Quantum ESPRESSO#

Quantum ESPRESSO is a free and open-source an integrated suite of Open-Source computer codes for electronic-structure calculations and materials modeling at the nanoscale. In this example, the electronic band structure of the gallium arsenide semiconductor is computed. The script shown below can be downloaded here.

Warning

This example purely serves to illustrate how to use aiida-shell. There is no guarantee that Quantum ESPRESSO is used correctly or in the most efficient way.

The workflow consists roughly of four calculations:

  1. Computing the charge density of the system self-consistently

  2. Computing the electronic structure along high-symmetry k-points

  3. Post-processing the data to extract the electronic band structure

  4. Plot the electronic band structure

Quantum ESPRESSO employs pseudopotentials to describe the effective potential of the system. Each calculation requires a pseudopotential for each element that is part of the system. For this example, we will use the pseudopotentials provided on the website of Quantum ESPRESSO itself. To make them available to the calculations, we download and store them in a FolderData node:

Downloading pseudopotentials for Ga and As and storing them in AiiDA’s provenance graph using a FolderData node.#
#!/usr/bin/env runaiida
"""Simulation of electronic band structure of GaAs using Quantum ESPRESSO."""
import urllib.request

from aiida import engine, orm
from aiida_shell import launch_shell_job

# Generate a folder with the required pseudopotentials
url_base = 'https://pseudopotentials.quantum-espresso.org/upf_files/'
pseudos = orm.FolderData()

with urllib.request.urlopen(f'{url_base}/Ga.pbe-dn-kjpaw_psl.1.0.0.UPF') as handle:
    pseudos.put_object_from_filelike(handle, 'Ga.UPF')

with urllib.request.urlopen(f'{url_base}/As.pbe-n-kjpaw_psl.1.0.0.UPF') as handle:
    pseudos.put_object_from_filelike(handle, 'As.UPF')

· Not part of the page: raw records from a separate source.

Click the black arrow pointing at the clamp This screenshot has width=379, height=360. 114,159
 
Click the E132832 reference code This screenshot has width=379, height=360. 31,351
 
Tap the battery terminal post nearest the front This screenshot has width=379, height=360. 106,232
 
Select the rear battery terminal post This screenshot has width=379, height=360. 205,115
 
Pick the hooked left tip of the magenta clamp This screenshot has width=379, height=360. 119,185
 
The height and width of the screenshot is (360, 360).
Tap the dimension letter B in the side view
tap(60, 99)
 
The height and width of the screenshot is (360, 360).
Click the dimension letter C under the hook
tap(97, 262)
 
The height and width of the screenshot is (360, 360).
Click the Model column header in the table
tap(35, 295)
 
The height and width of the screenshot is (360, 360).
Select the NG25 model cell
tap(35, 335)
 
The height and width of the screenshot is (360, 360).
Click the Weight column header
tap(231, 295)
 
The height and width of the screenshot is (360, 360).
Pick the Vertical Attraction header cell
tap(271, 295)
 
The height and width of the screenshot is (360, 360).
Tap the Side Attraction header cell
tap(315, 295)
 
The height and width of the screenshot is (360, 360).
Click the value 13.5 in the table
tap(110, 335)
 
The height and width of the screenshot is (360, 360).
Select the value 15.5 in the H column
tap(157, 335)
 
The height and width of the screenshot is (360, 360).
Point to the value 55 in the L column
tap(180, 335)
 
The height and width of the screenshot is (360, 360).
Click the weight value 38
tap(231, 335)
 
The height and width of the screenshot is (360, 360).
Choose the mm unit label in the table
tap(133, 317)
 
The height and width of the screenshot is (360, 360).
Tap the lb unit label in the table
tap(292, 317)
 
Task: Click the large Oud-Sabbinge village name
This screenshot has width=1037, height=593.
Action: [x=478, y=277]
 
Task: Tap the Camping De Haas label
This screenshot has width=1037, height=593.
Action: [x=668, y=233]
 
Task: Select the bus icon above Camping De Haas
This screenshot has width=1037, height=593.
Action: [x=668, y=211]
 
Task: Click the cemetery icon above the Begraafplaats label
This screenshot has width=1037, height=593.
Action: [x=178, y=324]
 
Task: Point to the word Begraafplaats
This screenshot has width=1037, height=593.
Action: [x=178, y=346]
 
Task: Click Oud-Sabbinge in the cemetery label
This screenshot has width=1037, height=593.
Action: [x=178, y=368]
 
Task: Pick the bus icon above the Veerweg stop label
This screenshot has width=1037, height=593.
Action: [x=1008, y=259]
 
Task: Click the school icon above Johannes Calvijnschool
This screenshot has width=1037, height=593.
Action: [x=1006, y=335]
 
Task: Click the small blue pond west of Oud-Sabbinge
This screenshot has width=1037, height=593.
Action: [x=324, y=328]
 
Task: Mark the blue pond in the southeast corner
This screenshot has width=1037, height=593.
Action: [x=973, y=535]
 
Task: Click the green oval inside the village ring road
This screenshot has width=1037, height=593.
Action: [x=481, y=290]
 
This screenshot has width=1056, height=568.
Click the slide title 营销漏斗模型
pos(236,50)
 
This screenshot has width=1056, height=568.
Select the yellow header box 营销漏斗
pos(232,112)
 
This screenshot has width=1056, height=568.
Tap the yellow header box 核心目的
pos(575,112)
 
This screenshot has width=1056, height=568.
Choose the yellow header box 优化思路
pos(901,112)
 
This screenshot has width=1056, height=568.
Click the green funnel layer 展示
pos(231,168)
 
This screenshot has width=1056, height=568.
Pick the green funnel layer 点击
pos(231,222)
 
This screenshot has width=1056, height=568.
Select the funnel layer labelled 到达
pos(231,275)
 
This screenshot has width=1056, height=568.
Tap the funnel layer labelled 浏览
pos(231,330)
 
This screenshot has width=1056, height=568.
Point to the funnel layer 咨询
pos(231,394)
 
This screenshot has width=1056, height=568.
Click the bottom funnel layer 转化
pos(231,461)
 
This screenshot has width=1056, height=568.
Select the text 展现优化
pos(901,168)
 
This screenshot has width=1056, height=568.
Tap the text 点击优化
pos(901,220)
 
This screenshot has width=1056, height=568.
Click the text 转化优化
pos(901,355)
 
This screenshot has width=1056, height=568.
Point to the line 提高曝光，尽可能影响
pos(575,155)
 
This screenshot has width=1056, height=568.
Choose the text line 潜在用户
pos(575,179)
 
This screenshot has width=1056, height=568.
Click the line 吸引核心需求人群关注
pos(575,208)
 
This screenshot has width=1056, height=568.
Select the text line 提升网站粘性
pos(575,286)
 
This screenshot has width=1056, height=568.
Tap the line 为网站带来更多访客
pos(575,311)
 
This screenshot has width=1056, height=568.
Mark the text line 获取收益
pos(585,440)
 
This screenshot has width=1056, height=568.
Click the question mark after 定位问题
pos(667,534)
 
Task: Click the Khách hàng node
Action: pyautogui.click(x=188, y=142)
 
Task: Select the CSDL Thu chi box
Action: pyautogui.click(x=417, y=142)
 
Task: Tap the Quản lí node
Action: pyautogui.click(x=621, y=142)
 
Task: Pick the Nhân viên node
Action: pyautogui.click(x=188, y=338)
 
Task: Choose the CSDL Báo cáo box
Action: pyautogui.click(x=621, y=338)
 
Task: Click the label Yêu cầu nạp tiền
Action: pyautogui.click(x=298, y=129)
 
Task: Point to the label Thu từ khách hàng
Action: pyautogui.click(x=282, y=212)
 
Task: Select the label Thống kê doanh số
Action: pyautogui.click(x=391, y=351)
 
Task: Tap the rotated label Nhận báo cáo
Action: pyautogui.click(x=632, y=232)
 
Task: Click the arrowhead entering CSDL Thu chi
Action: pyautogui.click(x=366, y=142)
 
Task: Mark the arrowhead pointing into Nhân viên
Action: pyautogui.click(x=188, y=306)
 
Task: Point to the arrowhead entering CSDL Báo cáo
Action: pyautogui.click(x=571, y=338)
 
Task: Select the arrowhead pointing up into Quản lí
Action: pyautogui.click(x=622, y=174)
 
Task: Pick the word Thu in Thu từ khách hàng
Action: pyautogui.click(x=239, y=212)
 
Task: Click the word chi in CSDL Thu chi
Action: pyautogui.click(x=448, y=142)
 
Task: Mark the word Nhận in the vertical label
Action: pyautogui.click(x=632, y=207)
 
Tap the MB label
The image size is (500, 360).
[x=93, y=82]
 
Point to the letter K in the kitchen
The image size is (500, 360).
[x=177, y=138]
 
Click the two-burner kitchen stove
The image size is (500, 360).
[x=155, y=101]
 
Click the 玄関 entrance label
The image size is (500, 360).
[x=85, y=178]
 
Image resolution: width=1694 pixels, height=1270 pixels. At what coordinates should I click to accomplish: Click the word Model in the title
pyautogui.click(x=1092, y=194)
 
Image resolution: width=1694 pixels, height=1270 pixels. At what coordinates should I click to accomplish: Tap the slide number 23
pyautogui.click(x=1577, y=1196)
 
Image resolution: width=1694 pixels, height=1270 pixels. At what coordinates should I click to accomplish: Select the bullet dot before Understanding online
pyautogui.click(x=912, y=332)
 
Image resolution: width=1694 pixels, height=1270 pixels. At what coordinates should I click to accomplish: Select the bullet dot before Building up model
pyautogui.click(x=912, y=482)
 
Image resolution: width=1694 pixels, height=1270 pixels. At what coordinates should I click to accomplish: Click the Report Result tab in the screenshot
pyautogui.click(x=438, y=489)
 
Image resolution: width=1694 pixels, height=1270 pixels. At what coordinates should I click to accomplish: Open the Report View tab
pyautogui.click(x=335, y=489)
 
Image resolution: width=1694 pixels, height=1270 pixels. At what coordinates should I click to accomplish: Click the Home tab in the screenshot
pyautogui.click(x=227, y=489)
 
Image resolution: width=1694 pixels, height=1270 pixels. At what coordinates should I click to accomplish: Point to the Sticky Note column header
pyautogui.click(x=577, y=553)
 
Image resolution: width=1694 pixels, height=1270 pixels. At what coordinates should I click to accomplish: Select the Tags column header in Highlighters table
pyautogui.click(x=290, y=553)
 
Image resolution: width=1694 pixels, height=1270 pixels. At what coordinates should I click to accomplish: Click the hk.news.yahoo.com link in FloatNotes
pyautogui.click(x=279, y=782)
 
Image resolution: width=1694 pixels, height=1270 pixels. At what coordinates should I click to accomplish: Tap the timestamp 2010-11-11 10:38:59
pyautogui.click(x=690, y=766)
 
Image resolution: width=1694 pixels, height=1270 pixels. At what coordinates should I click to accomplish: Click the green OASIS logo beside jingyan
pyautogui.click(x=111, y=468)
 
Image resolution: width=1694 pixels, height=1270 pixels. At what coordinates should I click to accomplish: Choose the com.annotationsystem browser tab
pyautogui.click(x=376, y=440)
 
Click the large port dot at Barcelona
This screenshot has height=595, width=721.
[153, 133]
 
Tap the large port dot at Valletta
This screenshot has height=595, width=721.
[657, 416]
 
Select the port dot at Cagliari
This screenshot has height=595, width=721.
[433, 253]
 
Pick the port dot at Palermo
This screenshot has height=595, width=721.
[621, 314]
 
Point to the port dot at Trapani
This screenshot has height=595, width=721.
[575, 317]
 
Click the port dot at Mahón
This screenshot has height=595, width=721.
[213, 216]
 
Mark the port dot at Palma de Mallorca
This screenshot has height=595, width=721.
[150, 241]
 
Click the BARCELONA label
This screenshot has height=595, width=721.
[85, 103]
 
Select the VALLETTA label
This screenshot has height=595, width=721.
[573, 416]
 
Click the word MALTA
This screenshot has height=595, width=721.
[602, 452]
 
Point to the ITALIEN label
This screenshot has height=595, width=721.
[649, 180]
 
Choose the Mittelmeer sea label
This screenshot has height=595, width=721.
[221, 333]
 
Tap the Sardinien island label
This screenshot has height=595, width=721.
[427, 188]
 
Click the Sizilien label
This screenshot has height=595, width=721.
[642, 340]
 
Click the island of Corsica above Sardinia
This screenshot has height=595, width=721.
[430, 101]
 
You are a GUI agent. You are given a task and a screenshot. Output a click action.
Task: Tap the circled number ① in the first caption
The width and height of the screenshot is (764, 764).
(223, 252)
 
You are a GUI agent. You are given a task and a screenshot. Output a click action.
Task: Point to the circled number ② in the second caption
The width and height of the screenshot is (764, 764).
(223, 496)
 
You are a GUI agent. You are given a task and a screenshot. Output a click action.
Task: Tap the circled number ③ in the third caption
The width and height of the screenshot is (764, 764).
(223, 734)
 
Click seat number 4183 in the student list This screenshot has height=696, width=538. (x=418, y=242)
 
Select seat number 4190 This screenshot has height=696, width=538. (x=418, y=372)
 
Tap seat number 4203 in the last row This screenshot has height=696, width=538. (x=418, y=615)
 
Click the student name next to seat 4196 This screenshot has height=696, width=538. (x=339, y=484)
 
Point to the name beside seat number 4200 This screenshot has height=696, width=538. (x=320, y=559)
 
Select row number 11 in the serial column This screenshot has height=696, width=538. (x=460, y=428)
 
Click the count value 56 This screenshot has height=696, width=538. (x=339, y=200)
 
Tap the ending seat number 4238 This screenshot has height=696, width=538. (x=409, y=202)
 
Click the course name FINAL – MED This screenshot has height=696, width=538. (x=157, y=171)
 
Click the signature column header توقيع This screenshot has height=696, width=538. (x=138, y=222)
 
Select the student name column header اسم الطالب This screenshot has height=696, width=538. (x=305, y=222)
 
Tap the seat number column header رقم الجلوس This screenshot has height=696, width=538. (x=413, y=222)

The next step is to launch the the self-consistent calculation. Below we define the input script:

Define the input script for the self-consistent field (SCF) calculation.#
script_scf = """\
&control
    calculation = 'scf'
    prefix = 'output'
    pseudo_dir = './pseudo/'
/
&system
    ibrav = 2
    nat = 2
    ntyp = 2
    celldm(1) = 10.86
    ecutwfc = 60
    ecutrho = 244
/
&electrons
/
ATOMIC_SPECIES
    Ga 69.72 Ga.UPF
    As 74.92 As.UPF
ATOMIC_POSITIONS
    Ga 0.00 0.00 0.00
    As 0.25 0.25 0.25
K_POINTS {automatic}
    8 8 8 0 0 0
"""

Besides the input script itself, the calculation requires the pseudopotentials that we downloaded earlier. We instruct aiida-shell to copy them to the working directory by adding the FolderData with pseudos to the nodes dictionary:

Launch the self-consistent field (SCF) calculation.#
results_scf, node_scf = launch_shell_job(
    'pw.x',
    arguments='-in {script}',
    nodes={
        'script': orm.SinglefileData.from_string(script_scf),
        'pseudos': pseudos,
    },
    filenames={
        'pseudos': 'pseudo',
    },
    outputs=['output.xml', 'output.save'],
)

Quantum ESPRESSO’s pw.x code does not expect the location of the pseudopotentials as a command line argument, so we don’t have to add a placeholder for this node in the arguments input. However, the input script does define the CONTROL.pseudo_dir setting, which allows to specify the location of the pseudopotentials. In the script, this was set to ./pseudo, so we need to make sure that the content of the pseudos node are copied to that subdirectory. This is accomplished using the filenames input where we define the relative filepath target for the pseudos node. As outputs, we expect the output.xml file and the output.save directory.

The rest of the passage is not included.